After my rejection, I shopped the story around again after giving it an edit. Another publication took it happily. Nice.

The first publication wrote back, saying they were starting a podcast where they would discuss stories they had rejected and why they rejected them, so people could better understand what they were looking for in submissions. And could they use mine.

Before you say that sounds like a good idea, let me just note that they didn't mean "editors in general," they meant "specifically them." As in, "here's why this story didn't fit this particular publisher's standards."

Before you say that still sounds like a good idea, this was an obscure company with very specific tastes.
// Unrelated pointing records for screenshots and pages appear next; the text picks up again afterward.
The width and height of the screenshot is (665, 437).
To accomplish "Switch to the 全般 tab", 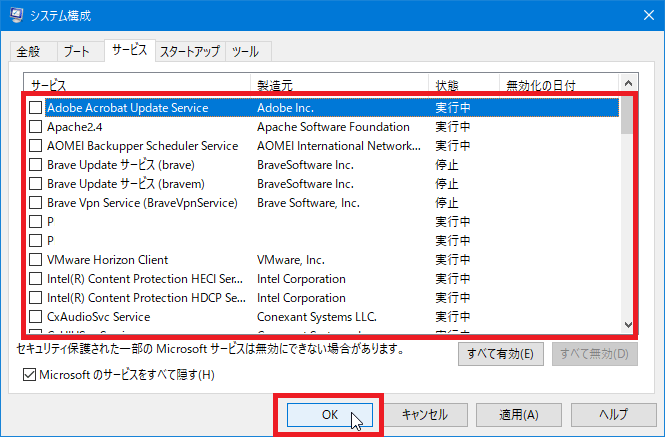I will (x=29, y=51).
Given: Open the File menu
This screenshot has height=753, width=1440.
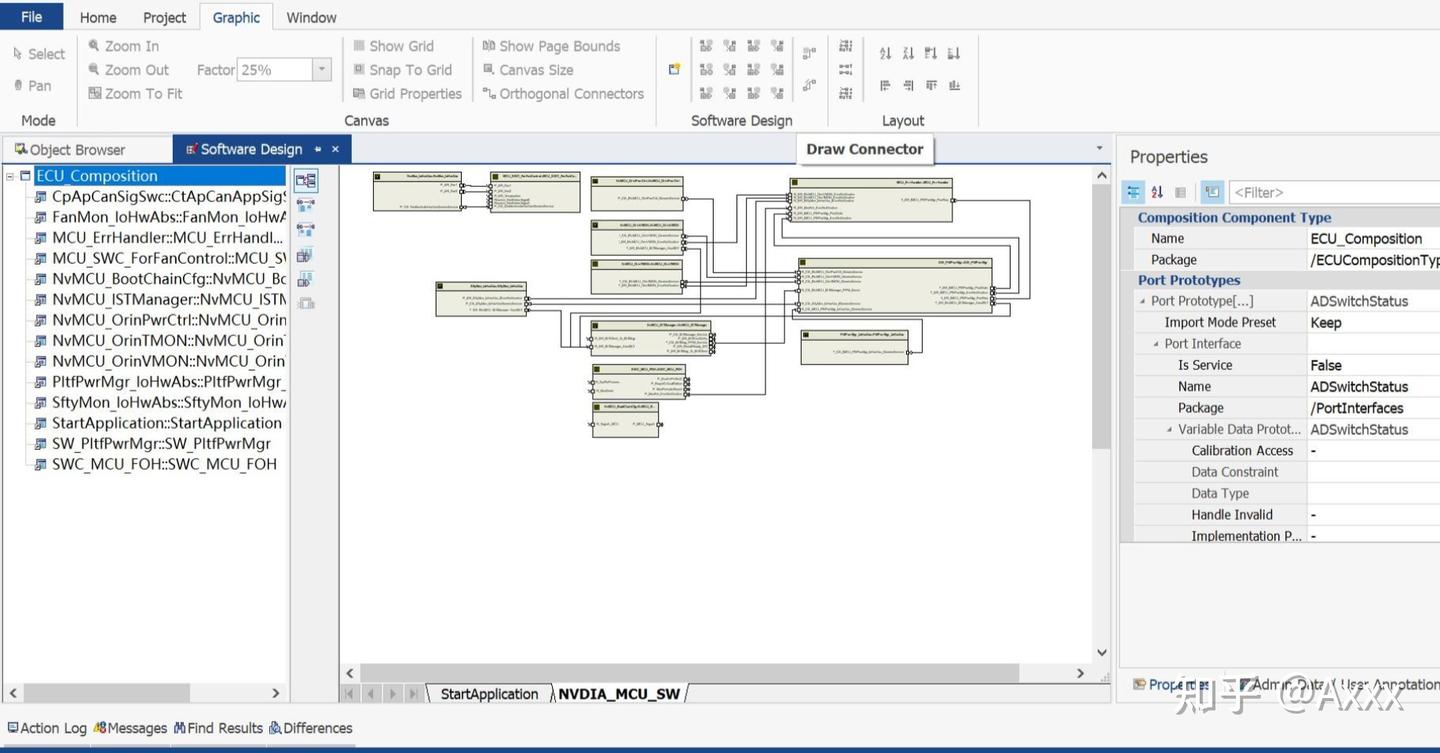Looking at the screenshot, I should pyautogui.click(x=32, y=16).
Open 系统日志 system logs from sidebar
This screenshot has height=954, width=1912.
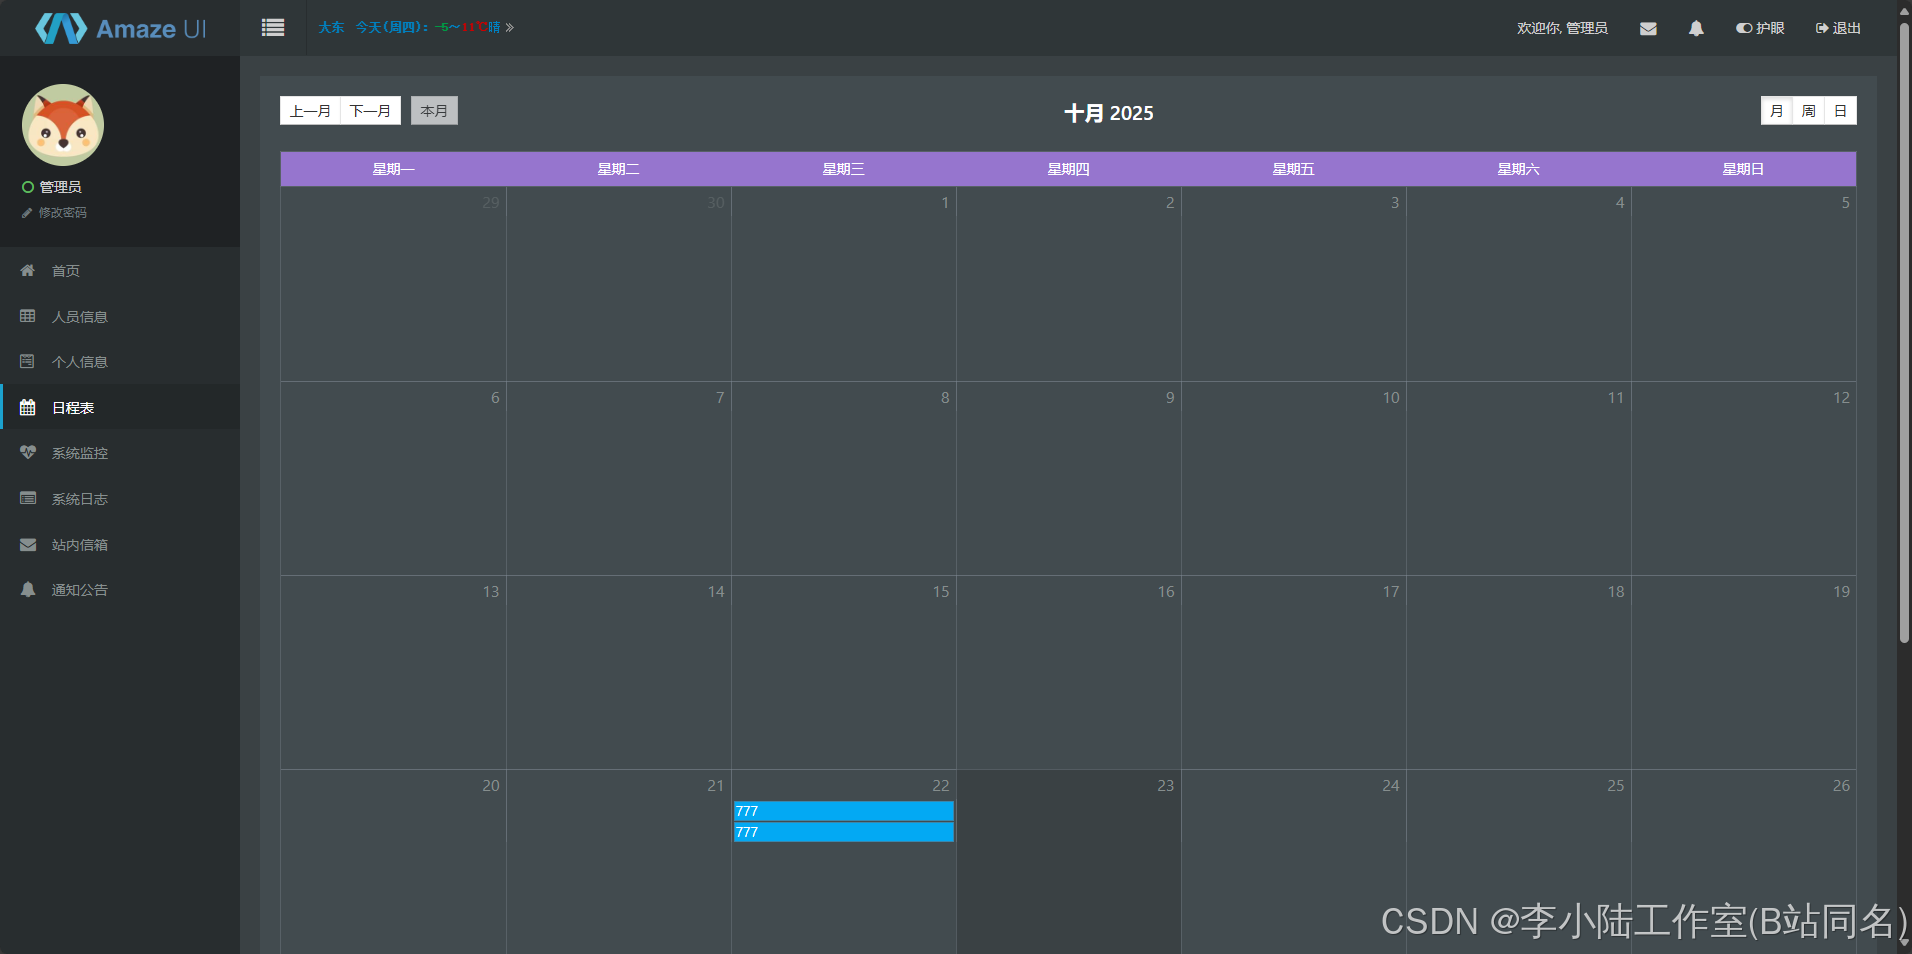tap(27, 498)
If it were about editor picks in general, or keyed to something that could be more widely applied, I'd probably have let them. But as it was very insular, I saw no point. Well, that and I'd sold the story already.

It was nice emailing them saying "Sorry, I can't let you use my story to explain why it wouldn't get accepted because it just got accepted."


Okay, those are mine.

So like. For a writer, rejections suck. They're no fun. You bust your butt with an idea, and it feels very personal. If the story was a passion project, it feels like a personal insult. If you wrote for a specific pitch, now you're stuck with something extremely specific and nowhere to send it.

Learning to live with rejections doesn't mean not being bothered by them, because we are not robots. Rejections suck! I hate them! They aren't fun! Whenever I get one I get all cranky, and then I feel like a big baby. Sometimes I take it way too personally. Sometimes in my own mind I put way too much blame on the publisher.

I can be bothered by getting a rejection while still understanding that it's an inherent part of my job. And that writers far better than I are getting just as many rejections over work far better than mine will ever be.

I kind of laugh at the "So-and-so was rejected twelve times before their book sold." Bully, man. Twelve rejections is a slow month. Again. Not fun. Sucky. But also part of life.

That's why I love the #ShareYourRejections tag right now. For writers, it's helping to hear just how many people go through it just how often. It's a good reminder that being a successful creator does not mean you've reached some magical point where everything you do gets accepted from now on. Not unless you are entirely self-funding and produce your own content from beginning to end.

And it's a reminder that you're not the only one who's had a pretty gross rejection letter. Some very successful people have been told some shitty things about specific projects that are now coming to a bookshelf or theater near you. It doesn't mean everything we create is bound for greatness. (I've got a bottom drawer that will prove otherwise.) But it's a reminder that different perspectives exist. Sometimes the editor is wrong. Sometimes you and the editor are wrong for each other. Sometimes, yeah, you really need to go back to the drawing board.

Keep sharing your stories. Y'all are awesome, and I love seeing how many of you are achieving greatness.